### WRITTEN TASK
Can you copy out the material from the line with "The image size is (1920, 1080). How" up to and including the line with "(x=1855, y=995)", adding 57 to every coordinate in the click positions and keeping everything else the same?

### RECORDS SHOWN

* * *

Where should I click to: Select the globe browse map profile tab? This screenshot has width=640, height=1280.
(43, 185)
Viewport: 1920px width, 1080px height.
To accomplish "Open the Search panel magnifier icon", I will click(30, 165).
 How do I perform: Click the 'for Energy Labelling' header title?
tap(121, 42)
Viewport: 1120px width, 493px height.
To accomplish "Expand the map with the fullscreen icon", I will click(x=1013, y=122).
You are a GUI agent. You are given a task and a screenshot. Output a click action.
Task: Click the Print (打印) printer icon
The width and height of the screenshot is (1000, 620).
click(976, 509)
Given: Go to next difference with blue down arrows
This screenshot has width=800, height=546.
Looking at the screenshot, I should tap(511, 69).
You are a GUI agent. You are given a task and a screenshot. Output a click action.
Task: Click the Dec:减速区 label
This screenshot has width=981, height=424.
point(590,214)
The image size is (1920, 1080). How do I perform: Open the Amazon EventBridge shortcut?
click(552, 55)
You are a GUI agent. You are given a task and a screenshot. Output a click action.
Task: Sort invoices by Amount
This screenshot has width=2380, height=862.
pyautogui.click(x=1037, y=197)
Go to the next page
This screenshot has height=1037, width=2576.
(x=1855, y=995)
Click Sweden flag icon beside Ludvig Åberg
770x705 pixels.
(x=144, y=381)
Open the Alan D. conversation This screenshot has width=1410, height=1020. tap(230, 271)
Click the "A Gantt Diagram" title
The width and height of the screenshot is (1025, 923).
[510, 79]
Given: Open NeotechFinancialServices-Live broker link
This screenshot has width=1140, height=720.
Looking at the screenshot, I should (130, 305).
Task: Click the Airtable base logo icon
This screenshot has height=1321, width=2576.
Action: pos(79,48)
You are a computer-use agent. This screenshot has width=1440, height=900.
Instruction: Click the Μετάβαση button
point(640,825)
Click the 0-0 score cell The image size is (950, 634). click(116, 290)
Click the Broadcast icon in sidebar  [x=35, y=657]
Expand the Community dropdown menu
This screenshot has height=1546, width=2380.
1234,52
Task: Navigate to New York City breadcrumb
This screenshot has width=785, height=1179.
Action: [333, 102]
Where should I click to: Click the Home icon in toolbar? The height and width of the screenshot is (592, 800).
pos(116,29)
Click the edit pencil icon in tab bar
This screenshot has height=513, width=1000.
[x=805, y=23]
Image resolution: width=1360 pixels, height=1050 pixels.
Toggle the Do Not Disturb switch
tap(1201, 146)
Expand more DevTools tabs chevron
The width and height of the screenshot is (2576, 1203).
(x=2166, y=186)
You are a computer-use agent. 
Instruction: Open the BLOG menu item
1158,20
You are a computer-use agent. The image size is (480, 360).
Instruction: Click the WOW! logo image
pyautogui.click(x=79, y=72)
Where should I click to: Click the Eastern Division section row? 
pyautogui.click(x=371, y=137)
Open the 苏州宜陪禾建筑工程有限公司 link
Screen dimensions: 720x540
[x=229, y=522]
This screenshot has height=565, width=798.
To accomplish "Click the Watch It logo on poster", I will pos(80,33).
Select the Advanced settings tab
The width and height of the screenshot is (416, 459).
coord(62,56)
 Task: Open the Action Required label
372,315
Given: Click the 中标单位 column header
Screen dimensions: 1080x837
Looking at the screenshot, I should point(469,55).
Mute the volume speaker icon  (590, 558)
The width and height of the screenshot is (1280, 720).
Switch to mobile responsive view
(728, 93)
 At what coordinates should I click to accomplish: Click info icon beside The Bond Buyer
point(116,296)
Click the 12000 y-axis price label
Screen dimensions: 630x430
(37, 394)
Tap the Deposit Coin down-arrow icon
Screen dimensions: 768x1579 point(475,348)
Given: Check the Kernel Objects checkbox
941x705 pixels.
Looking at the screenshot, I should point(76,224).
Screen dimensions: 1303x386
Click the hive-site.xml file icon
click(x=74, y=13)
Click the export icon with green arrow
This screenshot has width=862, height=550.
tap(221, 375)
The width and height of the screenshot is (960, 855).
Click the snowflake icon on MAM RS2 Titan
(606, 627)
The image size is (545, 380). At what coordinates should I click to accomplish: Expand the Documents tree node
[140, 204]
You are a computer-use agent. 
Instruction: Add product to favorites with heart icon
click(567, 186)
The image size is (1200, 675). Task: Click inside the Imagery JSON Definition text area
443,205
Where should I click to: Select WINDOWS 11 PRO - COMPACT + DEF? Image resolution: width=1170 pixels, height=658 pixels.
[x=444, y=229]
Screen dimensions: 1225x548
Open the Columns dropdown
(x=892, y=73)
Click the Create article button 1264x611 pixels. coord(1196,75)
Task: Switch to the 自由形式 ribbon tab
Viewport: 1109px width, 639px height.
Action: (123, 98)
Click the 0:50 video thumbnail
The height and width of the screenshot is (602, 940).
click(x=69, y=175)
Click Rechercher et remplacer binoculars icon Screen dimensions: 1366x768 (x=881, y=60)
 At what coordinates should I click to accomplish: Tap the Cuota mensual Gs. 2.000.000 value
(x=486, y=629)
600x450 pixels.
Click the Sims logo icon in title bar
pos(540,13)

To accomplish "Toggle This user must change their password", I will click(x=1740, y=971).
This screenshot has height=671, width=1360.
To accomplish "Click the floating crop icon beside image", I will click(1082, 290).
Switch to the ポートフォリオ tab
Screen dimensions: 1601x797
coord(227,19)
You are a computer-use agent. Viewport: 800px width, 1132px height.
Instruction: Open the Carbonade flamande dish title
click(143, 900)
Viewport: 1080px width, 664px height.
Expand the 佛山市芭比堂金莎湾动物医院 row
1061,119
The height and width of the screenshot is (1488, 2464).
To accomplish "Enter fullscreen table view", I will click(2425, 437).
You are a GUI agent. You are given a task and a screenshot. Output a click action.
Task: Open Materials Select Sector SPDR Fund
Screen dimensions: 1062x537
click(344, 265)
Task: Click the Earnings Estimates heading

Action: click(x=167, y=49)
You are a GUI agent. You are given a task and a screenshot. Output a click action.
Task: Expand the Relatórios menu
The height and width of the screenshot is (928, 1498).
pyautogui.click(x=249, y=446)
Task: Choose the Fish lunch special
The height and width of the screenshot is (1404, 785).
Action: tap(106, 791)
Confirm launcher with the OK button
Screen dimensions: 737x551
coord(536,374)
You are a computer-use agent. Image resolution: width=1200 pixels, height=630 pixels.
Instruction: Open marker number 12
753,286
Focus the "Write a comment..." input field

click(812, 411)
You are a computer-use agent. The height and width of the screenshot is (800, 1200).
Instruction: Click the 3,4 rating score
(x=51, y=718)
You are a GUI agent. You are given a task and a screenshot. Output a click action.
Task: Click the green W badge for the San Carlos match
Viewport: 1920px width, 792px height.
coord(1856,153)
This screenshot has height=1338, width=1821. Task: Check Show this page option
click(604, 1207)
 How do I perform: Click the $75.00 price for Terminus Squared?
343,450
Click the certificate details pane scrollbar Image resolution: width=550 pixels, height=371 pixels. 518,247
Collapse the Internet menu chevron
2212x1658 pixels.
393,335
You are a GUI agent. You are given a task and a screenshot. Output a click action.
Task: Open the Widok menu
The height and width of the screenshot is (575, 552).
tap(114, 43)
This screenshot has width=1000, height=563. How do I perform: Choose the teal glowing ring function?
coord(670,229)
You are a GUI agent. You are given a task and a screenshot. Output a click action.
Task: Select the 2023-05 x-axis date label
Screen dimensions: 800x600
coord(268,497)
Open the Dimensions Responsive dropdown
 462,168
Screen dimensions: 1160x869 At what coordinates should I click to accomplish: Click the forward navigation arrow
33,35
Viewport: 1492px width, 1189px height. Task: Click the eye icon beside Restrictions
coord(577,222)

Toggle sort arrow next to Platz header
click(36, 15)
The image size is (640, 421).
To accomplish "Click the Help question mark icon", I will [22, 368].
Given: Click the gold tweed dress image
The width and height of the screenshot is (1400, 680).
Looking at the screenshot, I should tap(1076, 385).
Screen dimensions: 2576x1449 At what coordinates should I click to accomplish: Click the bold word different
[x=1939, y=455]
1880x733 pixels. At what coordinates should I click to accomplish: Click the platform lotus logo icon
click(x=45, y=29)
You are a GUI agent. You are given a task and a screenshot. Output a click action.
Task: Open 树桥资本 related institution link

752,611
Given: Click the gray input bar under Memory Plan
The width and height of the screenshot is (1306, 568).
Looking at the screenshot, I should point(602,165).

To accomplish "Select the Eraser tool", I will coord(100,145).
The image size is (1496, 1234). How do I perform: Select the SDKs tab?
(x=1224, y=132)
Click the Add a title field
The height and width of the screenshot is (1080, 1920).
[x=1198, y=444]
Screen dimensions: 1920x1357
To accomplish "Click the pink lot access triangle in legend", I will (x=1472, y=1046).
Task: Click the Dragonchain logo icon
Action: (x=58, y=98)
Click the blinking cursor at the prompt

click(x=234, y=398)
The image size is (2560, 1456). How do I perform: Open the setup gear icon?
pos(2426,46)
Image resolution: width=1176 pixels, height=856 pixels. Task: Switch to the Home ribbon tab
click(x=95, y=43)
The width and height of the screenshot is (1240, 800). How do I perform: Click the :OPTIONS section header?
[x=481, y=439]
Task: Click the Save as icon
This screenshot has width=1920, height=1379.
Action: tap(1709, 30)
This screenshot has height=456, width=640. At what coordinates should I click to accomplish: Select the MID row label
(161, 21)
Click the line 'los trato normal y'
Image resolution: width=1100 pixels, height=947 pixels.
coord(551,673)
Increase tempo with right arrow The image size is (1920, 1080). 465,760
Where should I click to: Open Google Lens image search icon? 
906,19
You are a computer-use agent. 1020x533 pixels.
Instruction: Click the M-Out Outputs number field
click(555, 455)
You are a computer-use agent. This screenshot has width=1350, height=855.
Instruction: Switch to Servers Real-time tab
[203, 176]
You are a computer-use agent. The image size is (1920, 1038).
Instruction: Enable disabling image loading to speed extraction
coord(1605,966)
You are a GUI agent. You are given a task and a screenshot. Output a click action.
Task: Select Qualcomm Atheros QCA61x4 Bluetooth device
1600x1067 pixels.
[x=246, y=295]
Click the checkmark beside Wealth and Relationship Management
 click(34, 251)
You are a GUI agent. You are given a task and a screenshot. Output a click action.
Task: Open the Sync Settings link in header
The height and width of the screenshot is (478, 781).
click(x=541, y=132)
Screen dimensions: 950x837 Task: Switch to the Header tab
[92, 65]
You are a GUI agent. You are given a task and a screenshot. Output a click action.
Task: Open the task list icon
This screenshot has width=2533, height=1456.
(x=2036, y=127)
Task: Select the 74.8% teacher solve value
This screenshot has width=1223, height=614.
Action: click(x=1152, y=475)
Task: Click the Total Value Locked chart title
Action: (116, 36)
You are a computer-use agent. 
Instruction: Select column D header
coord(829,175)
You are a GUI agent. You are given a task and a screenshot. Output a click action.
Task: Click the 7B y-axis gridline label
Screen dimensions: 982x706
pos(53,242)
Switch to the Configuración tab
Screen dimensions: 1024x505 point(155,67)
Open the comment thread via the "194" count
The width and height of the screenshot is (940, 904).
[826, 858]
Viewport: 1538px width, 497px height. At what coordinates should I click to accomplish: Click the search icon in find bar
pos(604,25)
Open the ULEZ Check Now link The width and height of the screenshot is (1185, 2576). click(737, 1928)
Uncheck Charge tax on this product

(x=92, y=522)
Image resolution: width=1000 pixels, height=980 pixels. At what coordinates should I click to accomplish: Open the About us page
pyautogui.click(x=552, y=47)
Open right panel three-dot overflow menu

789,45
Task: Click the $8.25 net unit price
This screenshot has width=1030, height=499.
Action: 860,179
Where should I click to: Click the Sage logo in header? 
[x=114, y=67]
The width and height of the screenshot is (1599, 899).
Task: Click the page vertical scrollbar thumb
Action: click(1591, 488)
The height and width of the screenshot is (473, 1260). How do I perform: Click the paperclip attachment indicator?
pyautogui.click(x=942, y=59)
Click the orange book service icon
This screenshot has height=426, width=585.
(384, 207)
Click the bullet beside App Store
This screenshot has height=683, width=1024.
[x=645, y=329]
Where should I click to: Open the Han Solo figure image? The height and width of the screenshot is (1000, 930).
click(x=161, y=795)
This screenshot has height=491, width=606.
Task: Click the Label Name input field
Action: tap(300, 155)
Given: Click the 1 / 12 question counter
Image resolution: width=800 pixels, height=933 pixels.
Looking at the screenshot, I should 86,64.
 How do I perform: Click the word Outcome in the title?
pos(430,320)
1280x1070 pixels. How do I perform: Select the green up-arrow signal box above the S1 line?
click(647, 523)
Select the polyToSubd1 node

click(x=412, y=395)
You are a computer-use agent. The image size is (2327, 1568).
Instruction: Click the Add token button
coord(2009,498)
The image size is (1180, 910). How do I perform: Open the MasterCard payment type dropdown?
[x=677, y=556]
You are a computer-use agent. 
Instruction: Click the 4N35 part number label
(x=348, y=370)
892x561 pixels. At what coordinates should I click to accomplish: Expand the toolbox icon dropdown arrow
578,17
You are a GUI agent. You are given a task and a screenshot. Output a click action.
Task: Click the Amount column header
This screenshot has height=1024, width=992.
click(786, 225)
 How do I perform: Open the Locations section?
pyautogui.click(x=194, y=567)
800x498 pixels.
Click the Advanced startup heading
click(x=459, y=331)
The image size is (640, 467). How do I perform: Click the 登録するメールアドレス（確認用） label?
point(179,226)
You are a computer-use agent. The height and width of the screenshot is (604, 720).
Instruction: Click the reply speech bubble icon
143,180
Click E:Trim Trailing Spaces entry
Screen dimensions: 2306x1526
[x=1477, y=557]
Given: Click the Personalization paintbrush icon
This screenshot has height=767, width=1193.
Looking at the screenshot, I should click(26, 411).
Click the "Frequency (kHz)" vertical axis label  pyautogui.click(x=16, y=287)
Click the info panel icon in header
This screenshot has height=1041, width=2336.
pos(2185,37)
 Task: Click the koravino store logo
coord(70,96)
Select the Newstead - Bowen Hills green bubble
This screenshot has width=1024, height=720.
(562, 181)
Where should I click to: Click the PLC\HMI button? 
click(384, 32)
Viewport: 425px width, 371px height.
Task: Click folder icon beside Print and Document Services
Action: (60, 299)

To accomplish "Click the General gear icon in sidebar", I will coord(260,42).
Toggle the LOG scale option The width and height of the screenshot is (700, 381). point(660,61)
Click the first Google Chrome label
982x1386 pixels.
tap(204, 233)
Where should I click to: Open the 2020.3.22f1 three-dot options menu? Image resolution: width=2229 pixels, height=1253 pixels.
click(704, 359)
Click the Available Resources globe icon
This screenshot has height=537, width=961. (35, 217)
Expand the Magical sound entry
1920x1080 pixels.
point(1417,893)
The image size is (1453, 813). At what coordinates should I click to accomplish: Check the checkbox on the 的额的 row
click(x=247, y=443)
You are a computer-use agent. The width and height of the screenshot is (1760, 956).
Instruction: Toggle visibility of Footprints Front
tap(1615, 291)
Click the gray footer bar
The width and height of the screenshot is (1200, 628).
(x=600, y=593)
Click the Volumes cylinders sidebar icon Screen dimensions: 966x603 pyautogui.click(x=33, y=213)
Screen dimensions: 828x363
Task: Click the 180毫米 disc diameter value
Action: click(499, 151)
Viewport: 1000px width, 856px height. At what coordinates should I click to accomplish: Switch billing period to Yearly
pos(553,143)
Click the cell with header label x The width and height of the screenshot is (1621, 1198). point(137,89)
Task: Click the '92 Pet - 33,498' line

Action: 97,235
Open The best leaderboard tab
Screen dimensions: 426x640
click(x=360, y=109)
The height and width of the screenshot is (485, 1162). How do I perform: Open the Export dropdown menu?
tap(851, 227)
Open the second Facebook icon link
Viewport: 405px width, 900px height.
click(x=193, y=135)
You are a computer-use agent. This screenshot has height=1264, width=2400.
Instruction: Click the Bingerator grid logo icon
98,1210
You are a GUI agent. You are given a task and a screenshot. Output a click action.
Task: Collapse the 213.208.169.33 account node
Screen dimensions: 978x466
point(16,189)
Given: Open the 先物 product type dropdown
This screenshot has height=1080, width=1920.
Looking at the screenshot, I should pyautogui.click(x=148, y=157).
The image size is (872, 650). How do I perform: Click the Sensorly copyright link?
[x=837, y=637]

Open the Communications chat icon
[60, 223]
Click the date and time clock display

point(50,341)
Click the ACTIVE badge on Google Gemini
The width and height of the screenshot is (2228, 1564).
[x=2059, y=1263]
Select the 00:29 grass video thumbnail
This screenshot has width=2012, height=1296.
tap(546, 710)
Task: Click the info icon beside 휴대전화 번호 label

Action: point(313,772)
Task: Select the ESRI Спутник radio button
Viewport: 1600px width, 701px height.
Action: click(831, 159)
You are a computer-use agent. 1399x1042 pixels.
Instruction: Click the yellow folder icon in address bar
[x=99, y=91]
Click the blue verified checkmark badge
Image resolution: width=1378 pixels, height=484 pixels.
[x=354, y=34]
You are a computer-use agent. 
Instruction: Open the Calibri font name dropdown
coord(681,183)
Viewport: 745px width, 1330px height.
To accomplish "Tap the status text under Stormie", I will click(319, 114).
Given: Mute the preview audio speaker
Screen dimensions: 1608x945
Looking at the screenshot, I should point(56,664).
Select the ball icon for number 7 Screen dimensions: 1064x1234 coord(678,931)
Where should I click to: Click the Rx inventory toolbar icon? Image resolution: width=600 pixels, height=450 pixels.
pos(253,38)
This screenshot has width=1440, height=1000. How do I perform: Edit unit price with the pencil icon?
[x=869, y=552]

* * *

### TASK RESPONSE
The image size is (1920, 1080). How do I perform: Open the Amazon EventBridge shortcut?
click(609, 112)
You are a GUI agent. You are given a task and a screenshot. Output a click action.
Task: Sort invoices by Amount
This screenshot has width=2380, height=862.
pyautogui.click(x=1094, y=254)
Go to the next page
This screenshot has height=1037, width=2576.
(x=1912, y=1052)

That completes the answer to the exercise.